Senate jails suspected rice smuggler

Senate agriculture committee chairman Senator Francis Pangilinan

The Senate on Wednesday detained the president of a grains traders federation after the committee on agriculture cited him for contempt for “lying” during the panel’s inquiry into the alleged smuggling of P450-million worth of rice from India.

Cesar Ramirez was ordered detained after he denied that he was communicating via e-mail with the Indian rice importer, Protik Guha. Guha later told the committee that Ramirez had communicated with him through e-mail regarding the questioned rice importation.

The Senate agriculture committee, chaired by Senator Francis Pangilinan, also ordered the arrest of Guha, the CEO of Amira C Foods, a rice exporter based in New Delhi, for also lying during the investigation.

Guha, however, was in India and did not attend the hearing Wednesday.

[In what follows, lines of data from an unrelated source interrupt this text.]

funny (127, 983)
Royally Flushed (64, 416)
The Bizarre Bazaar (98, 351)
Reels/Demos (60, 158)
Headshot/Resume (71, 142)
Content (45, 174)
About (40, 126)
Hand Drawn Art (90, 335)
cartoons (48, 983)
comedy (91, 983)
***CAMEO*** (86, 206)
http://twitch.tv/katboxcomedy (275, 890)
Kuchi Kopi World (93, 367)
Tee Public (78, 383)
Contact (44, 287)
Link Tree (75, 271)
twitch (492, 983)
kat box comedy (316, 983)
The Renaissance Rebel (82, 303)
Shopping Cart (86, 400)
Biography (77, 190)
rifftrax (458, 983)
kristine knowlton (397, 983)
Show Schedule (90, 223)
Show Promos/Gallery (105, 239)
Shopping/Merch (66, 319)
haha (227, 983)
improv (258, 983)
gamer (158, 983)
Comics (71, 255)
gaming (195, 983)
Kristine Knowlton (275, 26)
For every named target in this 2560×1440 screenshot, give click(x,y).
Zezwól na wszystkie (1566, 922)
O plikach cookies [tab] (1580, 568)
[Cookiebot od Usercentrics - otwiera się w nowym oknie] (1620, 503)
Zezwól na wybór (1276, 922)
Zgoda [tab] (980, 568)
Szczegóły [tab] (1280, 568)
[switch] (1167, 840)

Guha is believed to be the source of the shipment of Indian white rice that was seized by the Bureau of Customs last month after it was abandoned in the Subic Bay Freeport last April. The shipment, consisting of 420,000 bags, was reportedly rejected by Indonesian port authorities and was looking for a free port that would accept it.

Authorities said the consignees planned to sell the rice in the Philippines.

Ramirez, who heads a federation authorized by the National Food Authority (NFA) to import rice, is believed to have used his cooperative as a cover to mislead authorities about the real consignee of the rice shipment.

Guha earlier told the hearing that his company did not intend to distribute the rice in the Philippines. The Bureau of Customs, however, presented the committee with evidence showing how the rice was to be transported by truck to Manila and to other provinces to the south of the capital.

Senate President Juan Ponce Enrile earlier said that at least five witness invited to appear at the Senate committee hearings on the rice-smuggling case had “lied” during their testimonies.

Pangilinan said that of the five people who were asked to answer show-cause orders, two, Ramirez and Guha, have been ordered arrested.

The three others are Cesar Bulaon, one of the owners of Metroeastern Trading Corp., the freeport locator to whom the rice shipment was consigned; Stefano Sano, the Subic Bay Metropolitan Authority executive who had allegedly asked Metroeastern to hold the rice in its warehouse and help look for a buyer in the Philippines, and a certain Vicente Cuevas, believed to be representing the Indian exporter.

Ramirez has submitted a manifestation explaining that he was very nervous during the hearing that he wasn’t able to express what he really wanted to say truthfully concerning the exchange of e-mails with Guha.

Guha, through his counsel, asked that he be allowed to file a motion for reconsideration.

“I have no reason to doubt that Guha wants to appear. You know,  they’e still interested in the 420,000 sacks of rice,” Pangilinan told reporters after the hearing.

At a hearing last week, Senator Ralph Recto confronted Ramirez about his role in the whole affair that would have legitimized the entry of the questioned rice into the Philippine market.

“You were willing to do that for [Guha]? To do it legally?” Recto said.

Ramirez answered in the affirmative, but claimed he didn’t know the rice had already been seized by the authorities when he entered the picture.

“All I know was that it must be covered by an import permit,” he said.